简短题目 → 把下面的全部数据逐行照抄一遍，一字不改。

_ _ _ _ _ _ _

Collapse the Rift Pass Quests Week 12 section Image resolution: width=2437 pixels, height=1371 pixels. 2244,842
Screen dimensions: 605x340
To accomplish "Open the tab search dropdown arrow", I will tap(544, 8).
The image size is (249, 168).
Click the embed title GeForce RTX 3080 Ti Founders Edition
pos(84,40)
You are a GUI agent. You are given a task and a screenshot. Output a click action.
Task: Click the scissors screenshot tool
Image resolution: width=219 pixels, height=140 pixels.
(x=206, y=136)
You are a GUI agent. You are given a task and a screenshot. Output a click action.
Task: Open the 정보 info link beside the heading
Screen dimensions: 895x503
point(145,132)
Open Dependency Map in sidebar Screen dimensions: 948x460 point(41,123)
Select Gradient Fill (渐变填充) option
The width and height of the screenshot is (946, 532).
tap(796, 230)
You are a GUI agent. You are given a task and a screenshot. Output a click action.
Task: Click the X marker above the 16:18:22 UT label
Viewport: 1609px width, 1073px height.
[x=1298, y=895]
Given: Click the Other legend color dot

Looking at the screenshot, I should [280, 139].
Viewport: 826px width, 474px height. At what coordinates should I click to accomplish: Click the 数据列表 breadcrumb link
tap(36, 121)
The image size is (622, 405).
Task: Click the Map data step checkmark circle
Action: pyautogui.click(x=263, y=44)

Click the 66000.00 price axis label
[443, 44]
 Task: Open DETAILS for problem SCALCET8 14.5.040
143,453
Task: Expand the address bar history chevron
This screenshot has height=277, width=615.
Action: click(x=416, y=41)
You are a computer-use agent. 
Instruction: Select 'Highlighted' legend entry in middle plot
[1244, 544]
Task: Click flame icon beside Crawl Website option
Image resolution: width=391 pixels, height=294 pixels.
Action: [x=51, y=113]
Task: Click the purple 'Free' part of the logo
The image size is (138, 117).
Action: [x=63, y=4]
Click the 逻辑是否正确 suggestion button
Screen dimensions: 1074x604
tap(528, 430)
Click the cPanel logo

_ _ _ _ _ _ _

本题答案 →
Collapse the Rift Pass Quests Week 12 section Image resolution: width=2437 pixels, height=1371 pixels. 2244,842
Screen dimensions: 605x340
To accomplish "Open the tab search dropdown arrow", I will tap(544, 8).
The image size is (249, 168).
Click the embed title GeForce RTX 3080 Ti Founders Edition
pos(84,40)
You are a GUI agent. You are given a task and a screenshot. Output a click action.
Task: Click the scissors screenshot tool
Image resolution: width=219 pixels, height=140 pixels.
(x=206, y=136)
You are a GUI agent. You are given a task and a screenshot. Output a click action.
Task: Open the 정보 info link beside the heading
Screen dimensions: 895x503
point(145,132)
Open Dependency Map in sidebar Screen dimensions: 948x460 point(41,123)
Select Gradient Fill (渐变填充) option
The width and height of the screenshot is (946, 532).
tap(796, 230)
You are a GUI agent. You are given a task and a screenshot. Output a click action.
Task: Click the X marker above the 16:18:22 UT label
Viewport: 1609px width, 1073px height.
[x=1298, y=895]
Given: Click the Other legend color dot

Looking at the screenshot, I should [280, 139].
Viewport: 826px width, 474px height. At what coordinates should I click to accomplish: Click the 数据列表 breadcrumb link
tap(36, 121)
The image size is (622, 405).
Task: Click the Map data step checkmark circle
Action: pyautogui.click(x=263, y=44)

Click the 66000.00 price axis label
[443, 44]
 Task: Open DETAILS for problem SCALCET8 14.5.040
143,453
Task: Expand the address bar history chevron
This screenshot has height=277, width=615.
Action: click(x=416, y=41)
You are a computer-use agent. 
Instruction: Select 'Highlighted' legend entry in middle plot
[1244, 544]
Task: Click flame icon beside Crawl Website option
Image resolution: width=391 pixels, height=294 pixels.
Action: [x=51, y=113]
Task: Click the purple 'Free' part of the logo
The image size is (138, 117).
Action: [x=63, y=4]
Click the 逻辑是否正确 suggestion button
Screen dimensions: 1074x604
tap(528, 430)
Click the cPanel logo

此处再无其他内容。